- [SELECTED EXTRACT]:
* * * * * * * * *
Mechanisms linking obesity, chronic kidney disease, and fatty liver disease: the roles of fetuin-A, adiponectin, and AMPK

Abstract

Obesity is a risk factor for chronic kidney disease (CKD) and nonalcoholic fatty liver disease (NAFLD). Recent studies identify mechanisms common to both diseases linked through an interorgan communication orchestrated by fetuin-A and adiponectin. In liver and kidney, the energy sensor 5'-AMP activated protein kinase (AMPK) is pivotal to directing podocytes and hepatocytes to compensatory and potentially deleterious pathways, leading to inflammatory and profibrotic cascades culminating in end-organ damage. Regulation of these early upstream pathways may provide new therapeutic targets for these increasingly common sequelae of obesity.

Figure 1.

There is an inverse correlation between serum fetuin-A levels and adiponectin in patients with stable cardiovascular disease. The association was adjusted for age, sex, race, body mass index, and estimated GFR among a population of 963 outpatients (n = 242 or 243 per quartile). Mean estimated GFR = 71 ml/min/1.73 m² (29% with estimated GFR < 60, none with ESRD). The unadjusted Spearmen correlation (r = −0.27; P < 0.001). Error bars reflect 95% confidence intervals.

Figure 2.
* * * * * * * * *
- [EXERCISE DATA]:
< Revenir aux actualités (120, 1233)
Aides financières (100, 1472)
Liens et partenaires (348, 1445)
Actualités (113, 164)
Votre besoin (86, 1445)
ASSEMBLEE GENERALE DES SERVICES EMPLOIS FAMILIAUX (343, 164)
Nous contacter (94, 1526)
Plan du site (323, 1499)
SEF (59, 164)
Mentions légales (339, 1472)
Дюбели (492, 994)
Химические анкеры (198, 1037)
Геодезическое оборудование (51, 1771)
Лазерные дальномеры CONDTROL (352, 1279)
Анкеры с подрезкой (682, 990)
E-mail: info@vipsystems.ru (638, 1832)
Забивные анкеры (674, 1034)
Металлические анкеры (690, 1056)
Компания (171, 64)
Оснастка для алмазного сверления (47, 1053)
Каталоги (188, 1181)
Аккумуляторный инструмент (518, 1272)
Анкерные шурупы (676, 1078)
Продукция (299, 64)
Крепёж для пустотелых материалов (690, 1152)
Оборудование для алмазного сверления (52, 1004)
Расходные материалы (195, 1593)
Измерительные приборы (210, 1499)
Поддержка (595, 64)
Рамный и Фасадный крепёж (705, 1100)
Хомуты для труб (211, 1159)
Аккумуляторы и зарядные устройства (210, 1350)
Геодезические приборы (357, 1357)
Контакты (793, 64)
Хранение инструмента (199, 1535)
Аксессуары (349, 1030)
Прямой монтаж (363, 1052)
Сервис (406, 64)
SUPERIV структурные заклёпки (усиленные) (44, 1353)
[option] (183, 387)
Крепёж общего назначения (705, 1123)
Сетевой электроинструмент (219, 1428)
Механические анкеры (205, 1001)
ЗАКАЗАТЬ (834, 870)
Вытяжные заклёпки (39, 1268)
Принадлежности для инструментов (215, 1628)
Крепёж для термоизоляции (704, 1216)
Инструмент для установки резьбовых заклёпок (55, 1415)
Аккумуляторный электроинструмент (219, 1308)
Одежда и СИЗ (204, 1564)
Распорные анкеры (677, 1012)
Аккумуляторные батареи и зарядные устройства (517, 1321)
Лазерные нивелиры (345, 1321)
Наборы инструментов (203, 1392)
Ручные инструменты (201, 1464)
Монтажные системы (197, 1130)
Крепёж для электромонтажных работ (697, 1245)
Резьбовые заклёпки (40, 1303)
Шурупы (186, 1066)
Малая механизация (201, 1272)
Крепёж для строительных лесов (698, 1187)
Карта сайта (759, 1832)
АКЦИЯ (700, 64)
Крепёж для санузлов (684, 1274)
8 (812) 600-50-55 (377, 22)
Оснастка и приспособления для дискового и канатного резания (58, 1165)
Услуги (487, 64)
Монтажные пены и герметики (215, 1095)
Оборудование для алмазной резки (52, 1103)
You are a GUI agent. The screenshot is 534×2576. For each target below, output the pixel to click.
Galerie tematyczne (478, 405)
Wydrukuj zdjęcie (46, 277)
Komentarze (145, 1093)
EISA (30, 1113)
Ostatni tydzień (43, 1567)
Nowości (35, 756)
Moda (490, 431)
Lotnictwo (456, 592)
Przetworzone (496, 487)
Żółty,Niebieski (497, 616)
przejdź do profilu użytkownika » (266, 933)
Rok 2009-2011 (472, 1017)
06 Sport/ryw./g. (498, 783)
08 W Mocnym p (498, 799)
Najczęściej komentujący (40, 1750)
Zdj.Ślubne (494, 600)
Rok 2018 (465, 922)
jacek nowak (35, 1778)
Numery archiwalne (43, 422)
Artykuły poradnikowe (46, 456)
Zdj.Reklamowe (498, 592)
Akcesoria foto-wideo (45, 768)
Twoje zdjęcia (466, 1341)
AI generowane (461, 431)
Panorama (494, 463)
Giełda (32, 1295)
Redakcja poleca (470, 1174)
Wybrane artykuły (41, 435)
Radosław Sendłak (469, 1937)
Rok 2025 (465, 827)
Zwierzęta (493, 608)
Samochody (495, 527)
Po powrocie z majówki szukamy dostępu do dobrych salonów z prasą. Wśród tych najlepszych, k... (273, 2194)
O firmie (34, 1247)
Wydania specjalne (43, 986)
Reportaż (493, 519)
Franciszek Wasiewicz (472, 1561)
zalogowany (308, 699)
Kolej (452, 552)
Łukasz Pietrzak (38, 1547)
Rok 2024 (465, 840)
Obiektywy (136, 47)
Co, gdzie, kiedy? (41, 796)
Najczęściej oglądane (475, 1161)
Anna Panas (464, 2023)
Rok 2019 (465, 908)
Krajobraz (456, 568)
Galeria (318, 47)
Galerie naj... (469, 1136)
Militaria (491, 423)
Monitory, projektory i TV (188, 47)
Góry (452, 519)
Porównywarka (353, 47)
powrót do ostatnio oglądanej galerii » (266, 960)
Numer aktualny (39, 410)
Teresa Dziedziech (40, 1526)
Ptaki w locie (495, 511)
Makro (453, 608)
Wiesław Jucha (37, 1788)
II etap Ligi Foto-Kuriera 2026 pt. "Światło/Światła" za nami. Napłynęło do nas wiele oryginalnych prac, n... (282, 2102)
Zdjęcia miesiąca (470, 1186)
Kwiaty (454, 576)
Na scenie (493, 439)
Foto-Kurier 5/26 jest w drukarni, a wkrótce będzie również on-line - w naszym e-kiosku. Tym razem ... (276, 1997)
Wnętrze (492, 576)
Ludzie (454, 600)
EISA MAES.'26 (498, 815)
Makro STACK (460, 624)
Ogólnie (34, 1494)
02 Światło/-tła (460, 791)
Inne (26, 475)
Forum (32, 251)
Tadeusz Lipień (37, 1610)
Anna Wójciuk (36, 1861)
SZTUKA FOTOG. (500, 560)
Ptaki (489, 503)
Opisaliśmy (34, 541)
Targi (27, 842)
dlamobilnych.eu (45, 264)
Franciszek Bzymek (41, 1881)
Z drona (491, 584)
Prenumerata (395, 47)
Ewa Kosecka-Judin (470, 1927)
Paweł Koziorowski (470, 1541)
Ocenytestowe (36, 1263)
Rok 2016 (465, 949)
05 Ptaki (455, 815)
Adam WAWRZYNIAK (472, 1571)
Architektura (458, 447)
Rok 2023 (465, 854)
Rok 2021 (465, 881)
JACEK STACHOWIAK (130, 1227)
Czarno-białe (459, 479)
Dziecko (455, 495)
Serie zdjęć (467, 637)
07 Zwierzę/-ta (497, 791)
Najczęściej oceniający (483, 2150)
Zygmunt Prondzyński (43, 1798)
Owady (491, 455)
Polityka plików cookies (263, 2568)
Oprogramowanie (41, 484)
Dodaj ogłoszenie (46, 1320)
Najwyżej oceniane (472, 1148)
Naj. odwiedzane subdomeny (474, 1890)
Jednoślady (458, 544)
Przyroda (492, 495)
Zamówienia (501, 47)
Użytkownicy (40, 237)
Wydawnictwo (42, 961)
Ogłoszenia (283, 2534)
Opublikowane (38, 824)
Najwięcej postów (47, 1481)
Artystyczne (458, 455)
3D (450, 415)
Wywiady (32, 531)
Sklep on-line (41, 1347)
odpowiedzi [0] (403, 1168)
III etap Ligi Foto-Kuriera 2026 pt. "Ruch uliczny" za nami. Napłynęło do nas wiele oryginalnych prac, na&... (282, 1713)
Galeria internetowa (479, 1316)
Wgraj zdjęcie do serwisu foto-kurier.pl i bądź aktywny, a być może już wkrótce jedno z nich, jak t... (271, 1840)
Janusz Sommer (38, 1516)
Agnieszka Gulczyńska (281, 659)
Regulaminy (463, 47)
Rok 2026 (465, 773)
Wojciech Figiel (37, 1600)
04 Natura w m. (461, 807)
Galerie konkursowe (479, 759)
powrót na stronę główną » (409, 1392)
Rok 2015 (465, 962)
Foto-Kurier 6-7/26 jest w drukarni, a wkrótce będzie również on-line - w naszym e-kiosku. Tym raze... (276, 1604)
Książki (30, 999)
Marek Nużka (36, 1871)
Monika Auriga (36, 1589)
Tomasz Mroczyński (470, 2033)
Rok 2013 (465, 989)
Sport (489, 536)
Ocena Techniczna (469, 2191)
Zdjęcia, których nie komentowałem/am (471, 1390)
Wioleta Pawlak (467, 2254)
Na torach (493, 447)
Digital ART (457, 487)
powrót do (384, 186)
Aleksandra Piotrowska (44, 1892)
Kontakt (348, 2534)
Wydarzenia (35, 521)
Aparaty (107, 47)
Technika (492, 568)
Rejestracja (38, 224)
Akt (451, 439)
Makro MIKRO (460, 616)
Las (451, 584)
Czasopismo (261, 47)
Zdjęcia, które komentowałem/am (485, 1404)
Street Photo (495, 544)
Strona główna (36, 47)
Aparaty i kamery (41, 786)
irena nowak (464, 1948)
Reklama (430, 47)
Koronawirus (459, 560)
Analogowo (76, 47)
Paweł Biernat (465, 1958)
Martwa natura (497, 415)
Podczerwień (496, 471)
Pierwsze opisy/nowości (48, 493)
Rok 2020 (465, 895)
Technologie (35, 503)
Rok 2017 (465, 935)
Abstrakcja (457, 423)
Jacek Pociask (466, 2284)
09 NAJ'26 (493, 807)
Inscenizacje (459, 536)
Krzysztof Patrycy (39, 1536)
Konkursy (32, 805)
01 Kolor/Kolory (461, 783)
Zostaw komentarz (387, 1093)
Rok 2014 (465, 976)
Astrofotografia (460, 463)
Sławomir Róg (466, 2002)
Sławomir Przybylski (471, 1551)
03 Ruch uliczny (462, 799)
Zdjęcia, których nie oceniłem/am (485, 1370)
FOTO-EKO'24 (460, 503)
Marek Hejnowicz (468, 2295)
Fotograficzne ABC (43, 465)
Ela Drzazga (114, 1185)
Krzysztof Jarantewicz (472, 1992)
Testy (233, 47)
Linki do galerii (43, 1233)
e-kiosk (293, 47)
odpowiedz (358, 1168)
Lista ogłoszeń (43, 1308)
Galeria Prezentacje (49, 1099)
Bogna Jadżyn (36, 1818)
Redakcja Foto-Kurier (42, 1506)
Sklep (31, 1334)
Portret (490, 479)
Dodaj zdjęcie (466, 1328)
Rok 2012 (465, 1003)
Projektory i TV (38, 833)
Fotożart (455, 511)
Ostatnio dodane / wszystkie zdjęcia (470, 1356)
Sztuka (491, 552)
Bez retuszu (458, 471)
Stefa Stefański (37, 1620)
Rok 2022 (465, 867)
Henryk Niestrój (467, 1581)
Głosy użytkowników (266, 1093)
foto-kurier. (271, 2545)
* * * * * * * * *
- [EXERCISE INSTRUCTIONS]:
Can you retype the part of the obesity and kidney disease abstract that opens with the words containing "Mechanisms linking obesity, chronic" and closes with "sequelae of obesity."? These entries come from a separate source.

- [ANSWER BOX]:
Mechanisms linking obesity, chronic kidney disease, and fatty liver disease: the roles of fetuin-A, adiponectin, and AMPK

Abstract

Obesity is a risk factor for chronic kidney disease (CKD) and nonalcoholic fatty liver disease (NAFLD). Recent studies identify mechanisms common to both diseases linked through an interorgan communication orchestrated by fetuin-A and adiponectin. In liver and kidney, the energy sensor 5'-AMP activated protein kinase (AMPK) is pivotal to directing podocytes and hepatocytes to compensatory and potentially deleterious pathways, leading to inflammatory and profibrotic cascades culminating in end-organ damage. Regulation of these early upstream pathways may provide new therapeutic targets for these increasingly common sequelae of obesity.